(Stored data)
▬▬▬▬▬▬

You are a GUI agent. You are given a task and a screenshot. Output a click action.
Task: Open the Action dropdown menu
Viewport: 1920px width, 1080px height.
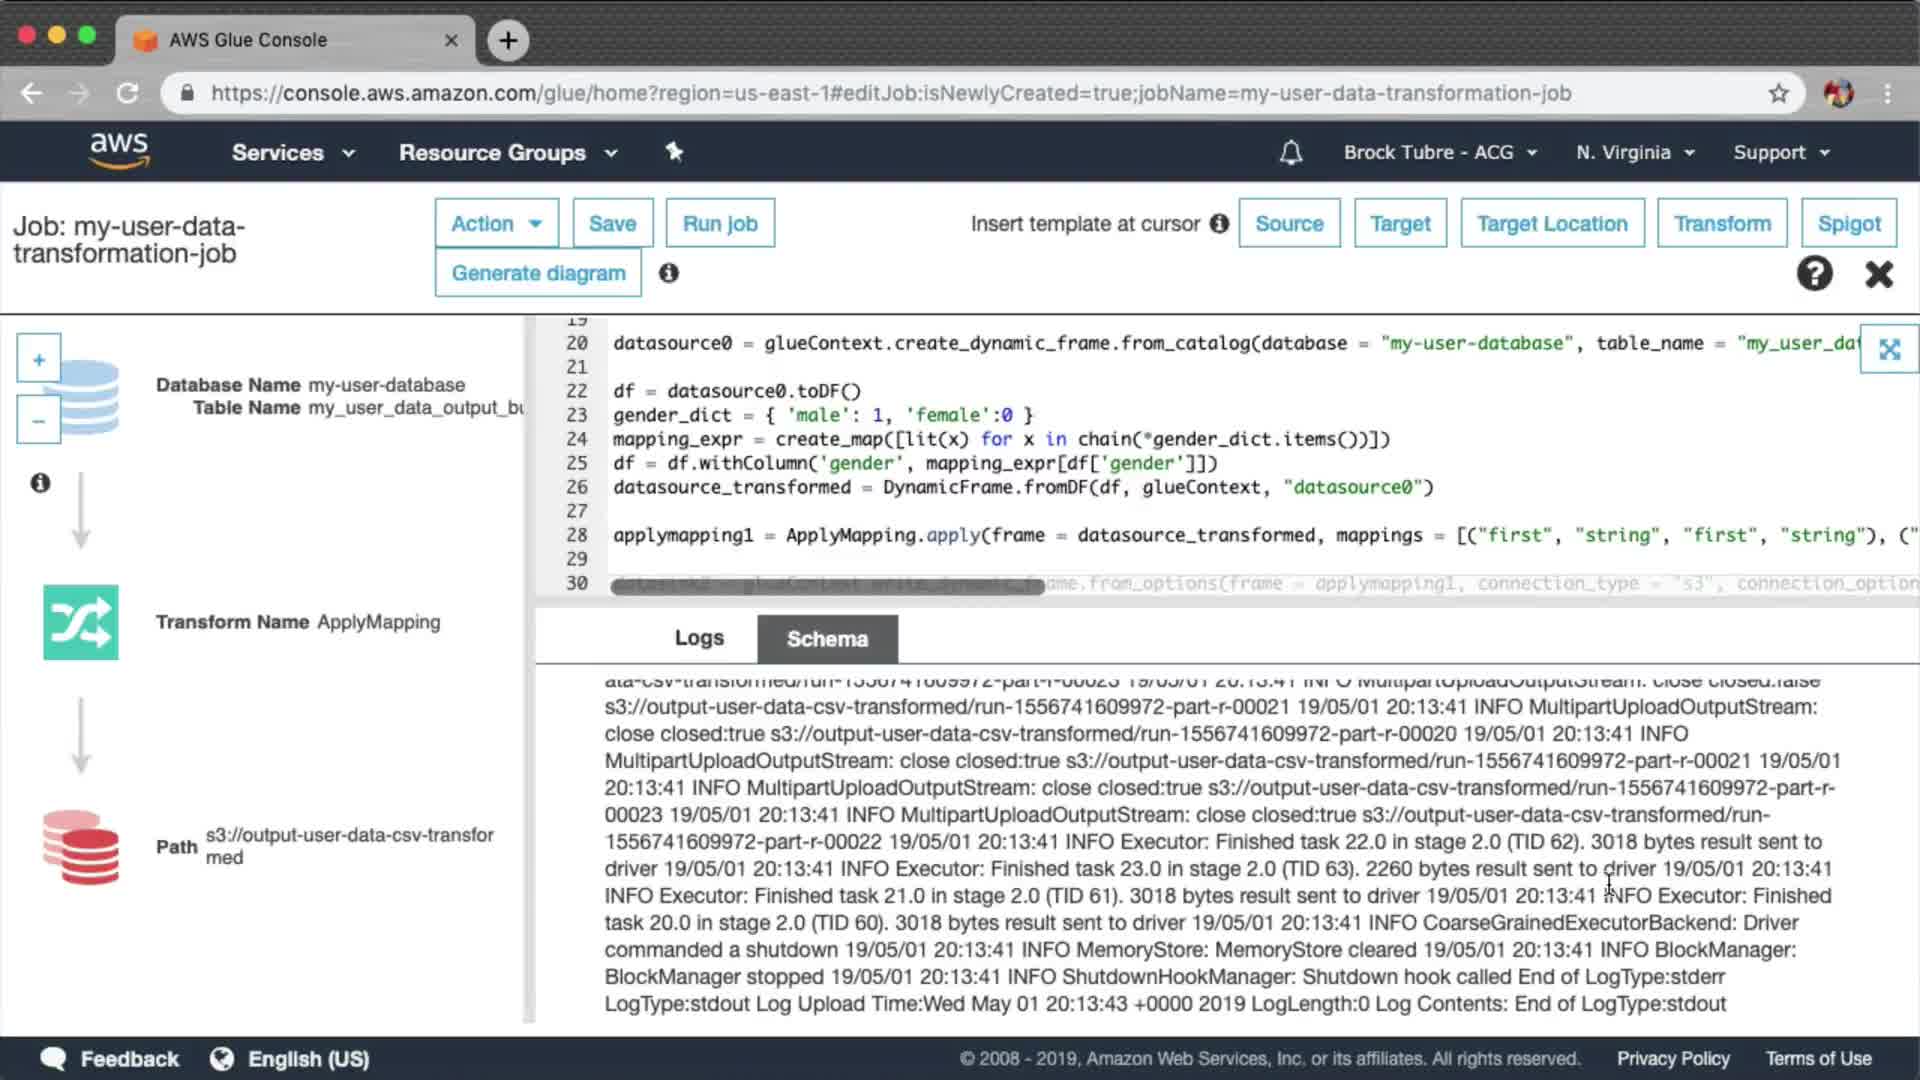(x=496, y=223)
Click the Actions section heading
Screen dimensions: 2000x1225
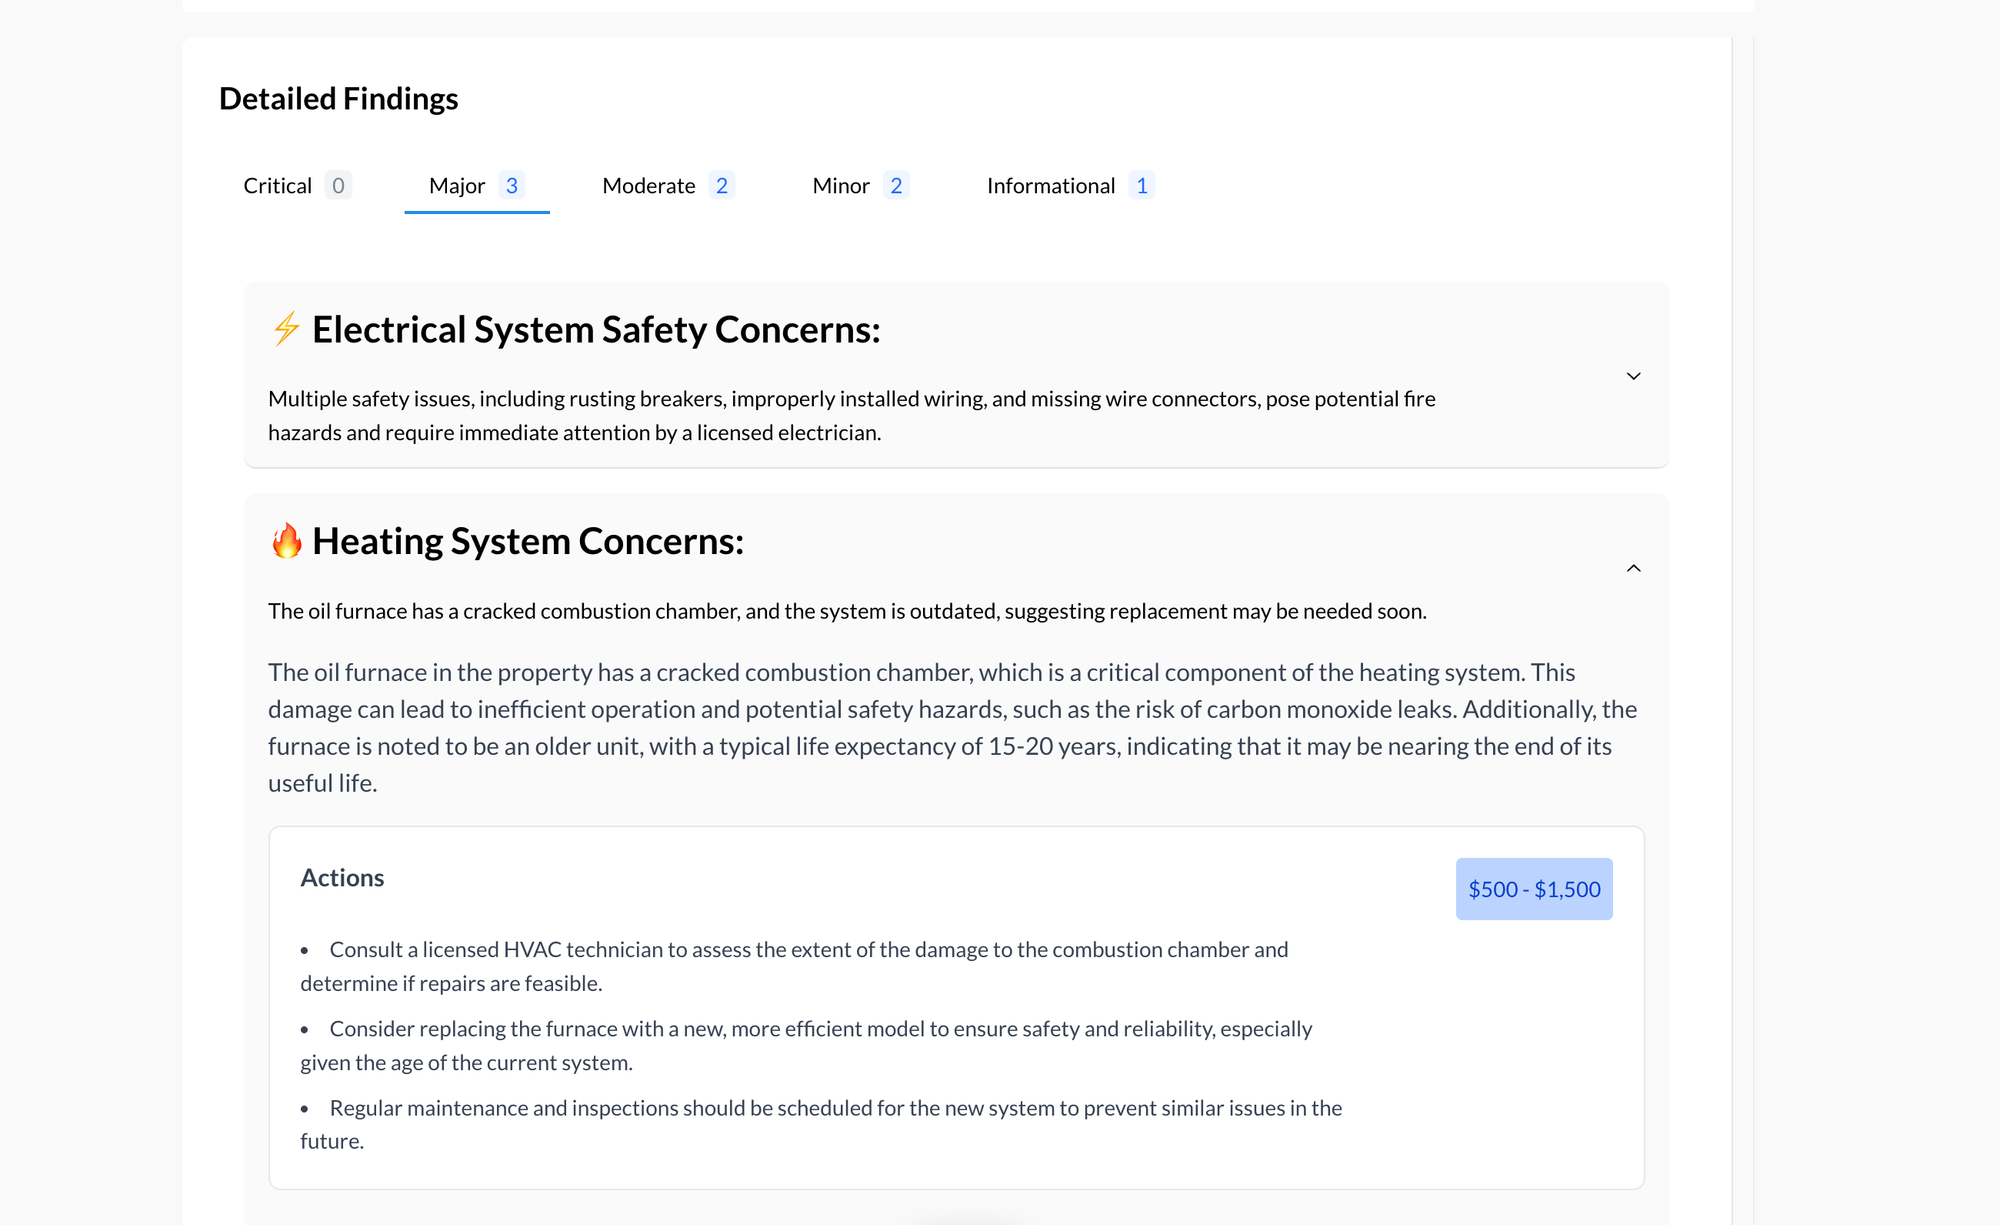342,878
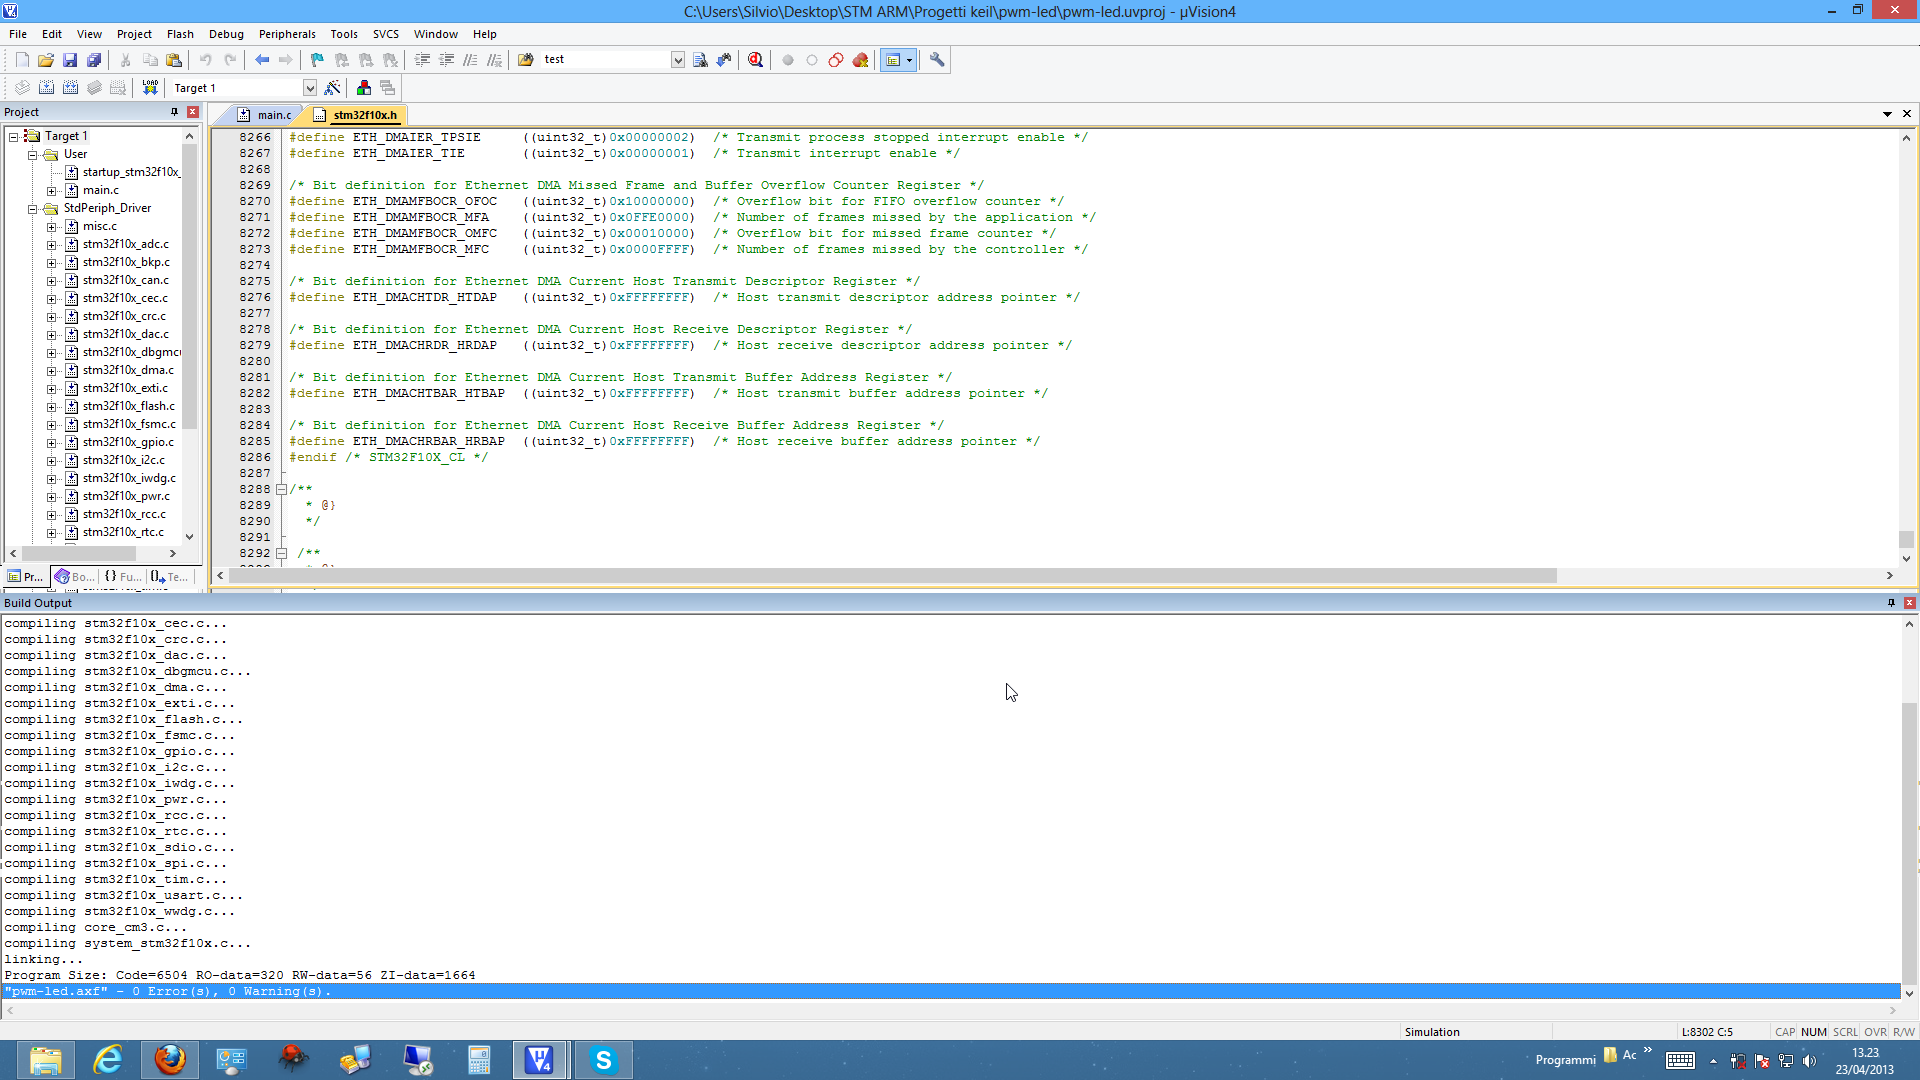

▬▬▬▬▬▬

### EXERCISE
Every entry above should be duplicated exactly. Do not include the images.

### TASK RESPONSE
You are a GUI agent. You are given a task and a screenshot. Output a click action.
Task: Open the Action dropdown menu
Viewport: 1920px width, 1080px height.
(x=496, y=223)
Click the Actions section heading
Screen dimensions: 2000x1225
342,878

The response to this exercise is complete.